+++ Information

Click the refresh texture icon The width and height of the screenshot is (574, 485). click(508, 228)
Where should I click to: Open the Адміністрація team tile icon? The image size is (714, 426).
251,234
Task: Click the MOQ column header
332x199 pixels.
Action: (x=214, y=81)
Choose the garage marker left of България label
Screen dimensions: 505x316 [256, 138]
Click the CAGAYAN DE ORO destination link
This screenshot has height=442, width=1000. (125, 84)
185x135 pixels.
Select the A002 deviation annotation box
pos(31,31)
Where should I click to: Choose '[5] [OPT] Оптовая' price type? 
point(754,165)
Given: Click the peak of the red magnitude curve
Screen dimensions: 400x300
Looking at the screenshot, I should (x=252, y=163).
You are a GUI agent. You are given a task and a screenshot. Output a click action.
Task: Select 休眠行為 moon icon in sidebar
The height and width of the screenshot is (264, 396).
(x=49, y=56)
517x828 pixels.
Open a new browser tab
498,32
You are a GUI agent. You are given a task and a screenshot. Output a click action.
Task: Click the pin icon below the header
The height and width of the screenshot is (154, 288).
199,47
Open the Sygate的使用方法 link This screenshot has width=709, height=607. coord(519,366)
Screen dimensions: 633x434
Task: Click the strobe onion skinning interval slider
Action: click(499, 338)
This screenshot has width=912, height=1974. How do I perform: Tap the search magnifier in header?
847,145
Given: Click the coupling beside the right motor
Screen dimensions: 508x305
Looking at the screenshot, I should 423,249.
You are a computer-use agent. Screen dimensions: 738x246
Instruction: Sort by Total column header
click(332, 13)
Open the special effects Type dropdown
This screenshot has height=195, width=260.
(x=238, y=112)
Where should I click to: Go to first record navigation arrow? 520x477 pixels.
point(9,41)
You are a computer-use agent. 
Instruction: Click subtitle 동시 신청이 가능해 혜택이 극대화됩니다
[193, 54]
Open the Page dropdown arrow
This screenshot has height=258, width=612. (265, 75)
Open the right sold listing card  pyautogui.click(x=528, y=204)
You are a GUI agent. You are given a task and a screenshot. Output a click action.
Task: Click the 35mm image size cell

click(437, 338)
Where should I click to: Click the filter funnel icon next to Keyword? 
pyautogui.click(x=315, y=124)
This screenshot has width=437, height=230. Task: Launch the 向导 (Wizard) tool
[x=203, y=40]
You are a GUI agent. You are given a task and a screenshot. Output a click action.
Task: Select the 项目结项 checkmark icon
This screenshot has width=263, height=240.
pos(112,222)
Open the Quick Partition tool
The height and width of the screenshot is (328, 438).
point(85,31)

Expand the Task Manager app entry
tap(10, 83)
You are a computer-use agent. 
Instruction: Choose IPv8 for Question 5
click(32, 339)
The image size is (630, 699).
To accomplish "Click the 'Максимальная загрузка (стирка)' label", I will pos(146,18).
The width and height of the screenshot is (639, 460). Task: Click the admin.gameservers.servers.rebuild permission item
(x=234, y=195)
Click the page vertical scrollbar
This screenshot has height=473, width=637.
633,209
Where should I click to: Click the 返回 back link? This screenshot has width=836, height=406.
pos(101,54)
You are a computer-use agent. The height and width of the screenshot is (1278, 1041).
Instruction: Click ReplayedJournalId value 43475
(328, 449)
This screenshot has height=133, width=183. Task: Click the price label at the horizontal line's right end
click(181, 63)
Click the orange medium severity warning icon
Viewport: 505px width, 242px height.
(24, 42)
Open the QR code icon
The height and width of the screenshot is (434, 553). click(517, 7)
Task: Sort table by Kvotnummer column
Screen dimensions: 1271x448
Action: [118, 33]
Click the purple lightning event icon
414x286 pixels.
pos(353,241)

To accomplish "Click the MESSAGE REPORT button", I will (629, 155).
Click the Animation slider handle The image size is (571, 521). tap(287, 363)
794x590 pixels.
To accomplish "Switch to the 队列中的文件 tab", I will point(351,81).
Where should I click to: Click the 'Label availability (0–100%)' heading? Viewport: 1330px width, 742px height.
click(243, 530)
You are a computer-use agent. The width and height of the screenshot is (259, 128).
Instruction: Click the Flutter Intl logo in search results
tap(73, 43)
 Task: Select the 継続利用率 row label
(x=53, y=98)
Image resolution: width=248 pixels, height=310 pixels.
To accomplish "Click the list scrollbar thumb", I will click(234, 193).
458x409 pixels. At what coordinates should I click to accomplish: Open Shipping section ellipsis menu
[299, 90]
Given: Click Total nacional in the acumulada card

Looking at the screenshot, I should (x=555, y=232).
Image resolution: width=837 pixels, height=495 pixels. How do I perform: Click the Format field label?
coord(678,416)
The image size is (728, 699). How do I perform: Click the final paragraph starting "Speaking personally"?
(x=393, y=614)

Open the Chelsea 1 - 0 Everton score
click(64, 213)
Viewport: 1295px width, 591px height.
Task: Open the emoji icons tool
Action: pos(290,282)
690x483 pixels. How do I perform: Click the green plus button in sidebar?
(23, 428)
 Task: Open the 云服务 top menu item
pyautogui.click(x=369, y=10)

++++++

◆ **Work to complete**
I'd like the records returned exactly as they were written, please.

◆ **Answer section**
Click the refresh texture icon The width and height of the screenshot is (574, 485). click(508, 228)
Where should I click to: Open the Адміністрація team tile icon? The image size is (714, 426).
251,234
Task: Click the MOQ column header
332x199 pixels.
Action: (x=214, y=81)
Choose the garage marker left of България label
Screen dimensions: 505x316 [256, 138]
Click the CAGAYAN DE ORO destination link
This screenshot has height=442, width=1000. (125, 84)
185x135 pixels.
Select the A002 deviation annotation box
pos(31,31)
Where should I click to: Choose '[5] [OPT] Оптовая' price type? 
point(754,165)
Given: Click the peak of the red magnitude curve
Screen dimensions: 400x300
Looking at the screenshot, I should (x=252, y=163).
You are a GUI agent. You are given a task and a screenshot. Output a click action.
Task: Select 休眠行為 moon icon in sidebar
The height and width of the screenshot is (264, 396).
(x=49, y=56)
517x828 pixels.
Open a new browser tab
498,32
You are a GUI agent. You are given a task and a screenshot. Output a click action.
Task: Click the pin icon below the header
The height and width of the screenshot is (154, 288).
199,47
Open the Sygate的使用方法 link This screenshot has width=709, height=607. coord(519,366)
Screen dimensions: 633x434
Task: Click the strobe onion skinning interval slider
Action: click(499, 338)
This screenshot has width=912, height=1974. How do I perform: Tap the search magnifier in header?
847,145
Given: Click the coupling beside the right motor
Screen dimensions: 508x305
Looking at the screenshot, I should 423,249.
You are a computer-use agent. Screen dimensions: 738x246
Instruction: Sort by Total column header
click(332, 13)
Open the special effects Type dropdown
This screenshot has height=195, width=260.
(x=238, y=112)
Where should I click to: Go to first record navigation arrow? 520x477 pixels.
point(9,41)
You are a computer-use agent. 
Instruction: Click subtitle 동시 신청이 가능해 혜택이 극대화됩니다
[193, 54]
Open the Page dropdown arrow
This screenshot has height=258, width=612. (265, 75)
Open the right sold listing card  pyautogui.click(x=528, y=204)
You are a GUI agent. You are given a task and a screenshot. Output a click action.
Task: Click the 35mm image size cell

click(437, 338)
Where should I click to: Click the filter funnel icon next to Keyword? 
pyautogui.click(x=315, y=124)
This screenshot has width=437, height=230. Task: Launch the 向导 (Wizard) tool
[x=203, y=40]
You are a GUI agent. You are given a task and a screenshot. Output a click action.
Task: Select the 项目结项 checkmark icon
This screenshot has width=263, height=240.
pos(112,222)
Open the Quick Partition tool
The height and width of the screenshot is (328, 438).
point(85,31)

Expand the Task Manager app entry
tap(10, 83)
You are a computer-use agent. 
Instruction: Choose IPv8 for Question 5
click(32, 339)
The image size is (630, 699).
To accomplish "Click the 'Максимальная загрузка (стирка)' label", I will pos(146,18).
The width and height of the screenshot is (639, 460). Task: Click the admin.gameservers.servers.rebuild permission item
(x=234, y=195)
Click the page vertical scrollbar
This screenshot has height=473, width=637.
633,209
Where should I click to: Click the 返回 back link? This screenshot has width=836, height=406.
pos(101,54)
You are a computer-use agent. The height and width of the screenshot is (1278, 1041).
Instruction: Click ReplayedJournalId value 43475
(328, 449)
This screenshot has height=133, width=183. Task: Click the price label at the horizontal line's right end
click(181, 63)
Click the orange medium severity warning icon
Viewport: 505px width, 242px height.
(24, 42)
Open the QR code icon
The height and width of the screenshot is (434, 553). click(517, 7)
Task: Sort table by Kvotnummer column
Screen dimensions: 1271x448
Action: [118, 33]
Click the purple lightning event icon
414x286 pixels.
pos(353,241)

To accomplish "Click the MESSAGE REPORT button", I will (629, 155).
Click the Animation slider handle The image size is (571, 521). tap(287, 363)
794x590 pixels.
To accomplish "Switch to the 队列中的文件 tab", I will point(351,81).
Where should I click to: Click the 'Label availability (0–100%)' heading? Viewport: 1330px width, 742px height.
click(243, 530)
You are a computer-use agent. The width and height of the screenshot is (259, 128).
Instruction: Click the Flutter Intl logo in search results
tap(73, 43)
 Task: Select the 継続利用率 row label
(x=53, y=98)
Image resolution: width=248 pixels, height=310 pixels.
To accomplish "Click the list scrollbar thumb", I will click(234, 193).
458x409 pixels. At what coordinates should I click to accomplish: Open Shipping section ellipsis menu
[299, 90]
Given: Click Total nacional in the acumulada card

Looking at the screenshot, I should (x=555, y=232).
Image resolution: width=837 pixels, height=495 pixels. How do I perform: Click the Format field label?
coord(678,416)
The image size is (728, 699). How do I perform: Click the final paragraph starting "Speaking personally"?
(x=393, y=614)

Open the Chelsea 1 - 0 Everton score
click(64, 213)
Viewport: 1295px width, 591px height.
Task: Open the emoji icons tool
Action: pos(290,282)
690x483 pixels. How do I perform: Click the green plus button in sidebar?
(23, 428)
 Task: Open the 云服务 top menu item
pyautogui.click(x=369, y=10)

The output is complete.